Les Os noirs, mise en scène de Phia Ménard

 

Les Os noirs, mise en scène de Phia Ménard

 

© Jean-Luc Beaujault

© Jean-Luc Beaujault

Une voix parle d’un oiseau, la nuit, réveillé par un rayon de lune maléfique : «Il se perd dans le noir (…),  se noie ou se déchire aux épines d’un  rosier.» (… ) Le noir, dans tous ses éclats et ses nuances, va dominer pendant une heure cette pièce  avec trois «passages à l’acte »,  sous le signe de l’air, de l’eau et du feu, Les Os noirs invite au voyage onirique d’un corps aux prises avec les éléments. Englouti puis ressurgi, métamorphosé.

 Le jongleur Philippe Ménard, devenu Phia Ménard, se tourne depuis 2008 vers la danse et la performance théâtrale «avec pour objet l’étude des imaginaires de la transformation et de l’érosion au travers de matériaux naturels».  Après l’eau et la glace (PPP, Belles d’hier), elle va explorer l’élément aérien, avec deux «pièces du vent».  L’Après-midi d’un foehn s’adresse aux spectateurs de tout âge et Vortex, uniquement aux adultes. Dans Les Os noirs (entendre aussi: eaux noires), elle convoque la mer et la bourrasque pour une tempête, dresse une sombre futaie ventée, soulève le sol, anime un amas de cendres…

 Pour cette leçon des ténèbres, elle se réfère à l’Ophélie d’Hamlet, Camille Claudel, Léopoldine Hugo, Virginia Woolf, Charles Baudelaire, Edward Munch, comme autant de sources d’inspiration. «Un accompagnement au dernier souffle. Je l’ai imaginée comme un poème sombre, une écriture incarnée dans un corps et des éléments. »  Ce corps, celui de Chloée Sanchez, sera tout d’abord assailli, balloté puis avalé par une mer déchaînée : une immense bâche en plastique noir gonflée par une puissante soufflerie. Dans une forêt calcinée, la performeuse erre, s’affole, vocifère, comme une sauvageonne fuyant une nature hostile.

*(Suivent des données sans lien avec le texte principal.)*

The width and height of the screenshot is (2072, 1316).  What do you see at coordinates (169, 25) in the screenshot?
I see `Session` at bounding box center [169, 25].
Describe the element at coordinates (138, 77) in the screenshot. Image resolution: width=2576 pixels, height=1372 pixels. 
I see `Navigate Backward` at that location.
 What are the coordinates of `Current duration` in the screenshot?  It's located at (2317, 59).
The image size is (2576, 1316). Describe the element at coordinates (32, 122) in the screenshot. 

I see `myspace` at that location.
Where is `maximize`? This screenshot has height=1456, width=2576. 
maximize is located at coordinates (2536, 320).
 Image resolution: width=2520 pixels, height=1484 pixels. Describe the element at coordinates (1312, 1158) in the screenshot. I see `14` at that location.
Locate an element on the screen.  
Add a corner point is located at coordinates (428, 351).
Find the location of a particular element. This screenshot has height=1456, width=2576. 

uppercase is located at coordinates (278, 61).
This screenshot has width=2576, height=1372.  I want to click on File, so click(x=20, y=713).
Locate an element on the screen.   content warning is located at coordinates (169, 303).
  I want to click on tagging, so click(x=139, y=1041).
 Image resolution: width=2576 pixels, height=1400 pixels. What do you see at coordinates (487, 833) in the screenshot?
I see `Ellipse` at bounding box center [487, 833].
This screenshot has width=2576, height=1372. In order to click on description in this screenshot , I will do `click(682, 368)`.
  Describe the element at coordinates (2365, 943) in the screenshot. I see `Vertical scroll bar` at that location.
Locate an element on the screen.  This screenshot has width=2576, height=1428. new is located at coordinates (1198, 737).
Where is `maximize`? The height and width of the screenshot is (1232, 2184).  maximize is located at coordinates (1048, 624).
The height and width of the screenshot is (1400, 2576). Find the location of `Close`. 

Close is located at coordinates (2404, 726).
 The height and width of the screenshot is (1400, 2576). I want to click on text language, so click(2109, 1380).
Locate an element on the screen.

Au deuxième passage à l’acte, prise dans la matière d’une vaste toile anthracite, elle se débat, fouit, rampe et émerge, marionnette endimanchée, pour esquisser une valse rageuse.
Le troisième et dernier passage à l’acte opère un retour vers la lumière qui ne s’est jamais vraiment absentée : points lumineux des min-torches des techniciens pendant les changements de décor, brasillement d’un feu… Et une obscure clarté émane des nuances du noir, comme l’outre-noir de Pierre Soulages. On pense à la chambre noire où s’impressionne une «série d’épreuves photographiques et sensorielles», comme Phia Ménard définit elle-même son travail.

 Des images fortes et prégnantes se créent sous nos yeux, en particulier celle des premier et dernier tableaux. La composition sonore d’Ivan Roussel distille avec subtilité une inquiétante étrangeté couvrant le vrombissement de la soufflerie. Pourtant, les séquences semblent parfois s’éterniser. Volonté de montrer que le corps est un piège et peine à se métamorphoser et à quitter la prison de son genre, pour Phia Ménard qui a vécu cette transformation? Les  changements de décor, un peu laborieux à cause d’une machinerie sophistiquée, cassent aussi l’ambiance cauchemardesque où nous divaguons avec plaisir. «La saturation est un des axes de mon expérimentation», reconnaît la metteuse en scène.

 Mais on gardera surtout en mémoire le tableau final, quand, dans un fondu au blanc, Chloée Sanchez, en tenue immaculée, étreint un corps calciné (son double ?) et murmure, d’une voix douce qui tranche avec ses cris précédents : «La mort viendra et elle aura tes yeux,  titre du dernier recueil de Cesare Pavese, écrit peu avant son suicide, en 1950.

Mireille Davidovici

Le Monfort, 106 rue Brancion, Paris XIVème, en partenariat avec le Théâtre de la Ville, jusqu’au 14 avril.

Le Quai, Angers, du 19 au 21 avril ; Théâtre des Treize Arches, Brive-La-Gaillarde les 26 et 27 avril.
Le Théâtre, Scène nationale d’Orléans, le 24 mai.